Tale circolarità tra protezione dati e democrazia spiega perché, proprio su questo terreno, l’Unione europea abbia inteso affermare la propria sovranità digitale, in senso assai diverso da quella rivendicata dalla Cina in chiave nazionalistico-autarchica ed egemonica: bensì per la garanzia dei diritti della persona rispetto a chiunque ne gestisca, con i suoi dati, l’identità.
Affermando così non la supremazia nazionale, ma la libertà, anche oltre quei confini territoriali superati dalla rete.
Ed è significativo che, in un mondo in cui riaffiorano crescenti spinte divisive anche rispetto a questioni (clima, nucleare, dazi ecc.) sulle quali si erano consolidate posizioni comuni e condivise, la disciplina della protezione dati rappresenti, invece, sempre più un fattore di aggregazione.

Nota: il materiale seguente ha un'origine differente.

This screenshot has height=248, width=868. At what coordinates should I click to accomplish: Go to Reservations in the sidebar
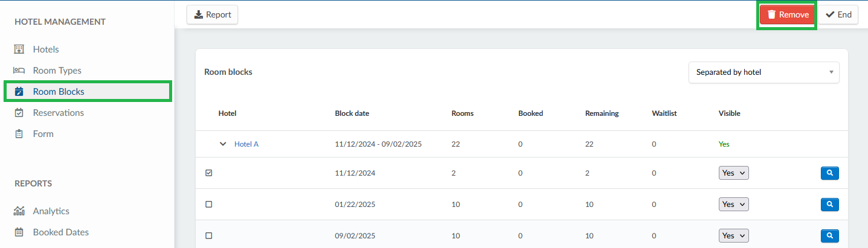(58, 113)
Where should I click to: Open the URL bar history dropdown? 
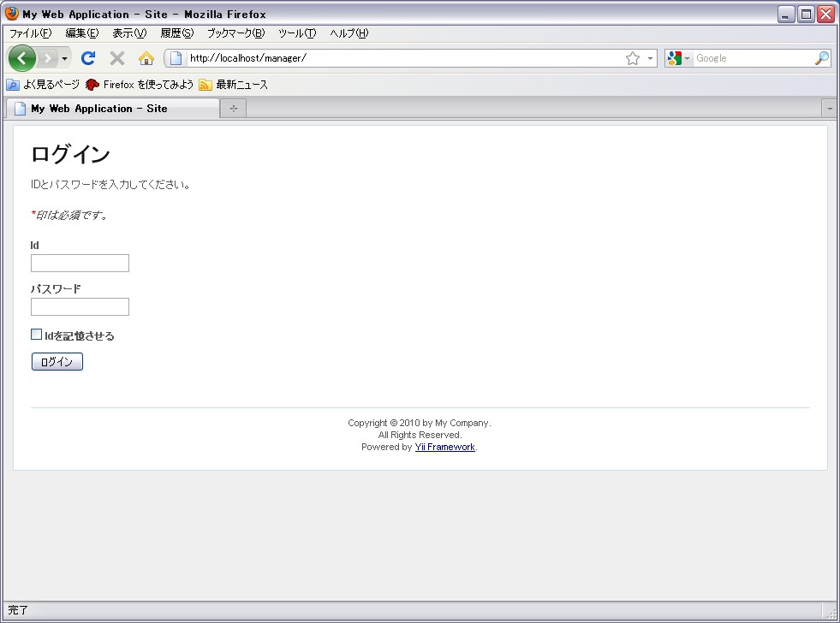coord(650,58)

Il modello europeo costituisce, infatti, non soltanto un punto di riferimento cui si stanno progressivamente ispirando un numero crescente di ordinamenti, ma anche uno dei pochissimi campi nei quali l’Unione mantiene da tempo una posizione comune, che si sta peraltro dimostrando vincente nella governance della società digitale.
Gli stessi Usa hanno scoperto il nesso profondo che lega protezione dati e sovranità nazionale in occasione della vicenda Cambridge Analitica, essendosi accertato come molte delle comunicazioni personalizzate con inserzioni occulte, rese possibili da una disciplina della privacy troppo lacunosa, fossero riconducibili a potenze straniere, interessate a manipolare attraverso la rete il consenso elettorale.

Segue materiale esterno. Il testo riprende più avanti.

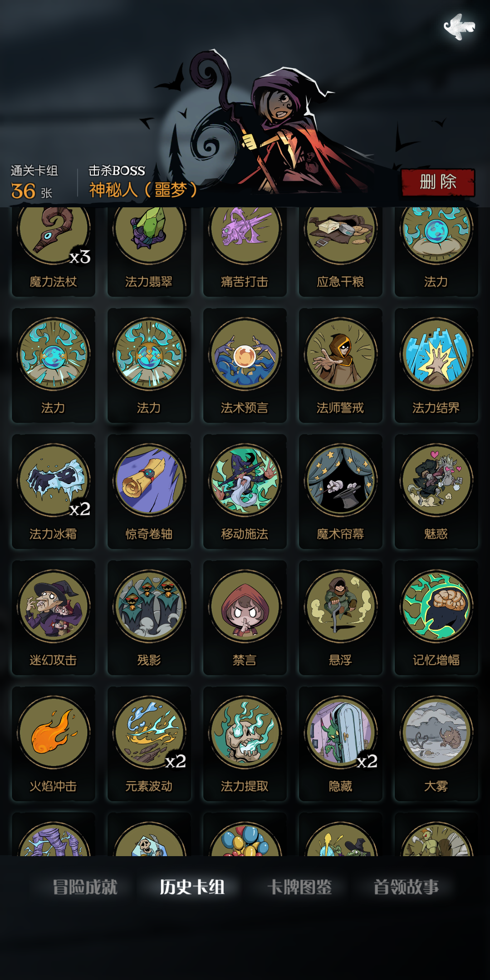View the 禁言 red hood card
Screen dimensions: 490x980
245,617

Il condizionamento dei processi politici, da parte delle potenze straniere, mediante disinformazione e propaganda mirata in rete è stato vissuto come una “guerra mondiale dell’informazione” con una corsa agli armamenti che vede arsenali in continua evoluzione.
E se, in questo caso, la protezione dati è apparsa funzionale agli interessi nazionali e alla riaffermazione di una sovranità statuale soggetta a progressiva erosione, il presente e il futuro di questo diritto si giocano su altri orizzonti.
Quelli dell’affermazione progressiva della protezione dati come diritto universalmente tutelato, per restituire alla persona quella centralità che da tempo sembra aver perso.
Questo è il ruolo più significativo che l’Europa potrà giocare in un contesto geopolitico così fortemente segnato dal potere dell’algoritmo, ridisegnando, a partire dalla protezione dei dati, i confini del tecnicamente possibile alla luce di ciò che è giuridicamente ed eticamente accettabile.
Va in questa direzione il recente impegno delle istituzioni europee per un uso etico dell’intelligenza artificiale.
Celebrando la Giornata europea della protezione dei dati personali, ci piace pensare che se il valore di questo straordinario diritto riuscirà ad affermarsi anche in ordinamenti in cui l’ideologia del controllo sembra oggi aver ridotto la persona ad un fascio di informazioni illimitatamente acquisibili, allora – in questo tempo tanto complesso quanto affascinante – potrà dirsi vinta la più importante delle sfide lanciate all’idea di libertà dalla sinergia di tecnologia e potere.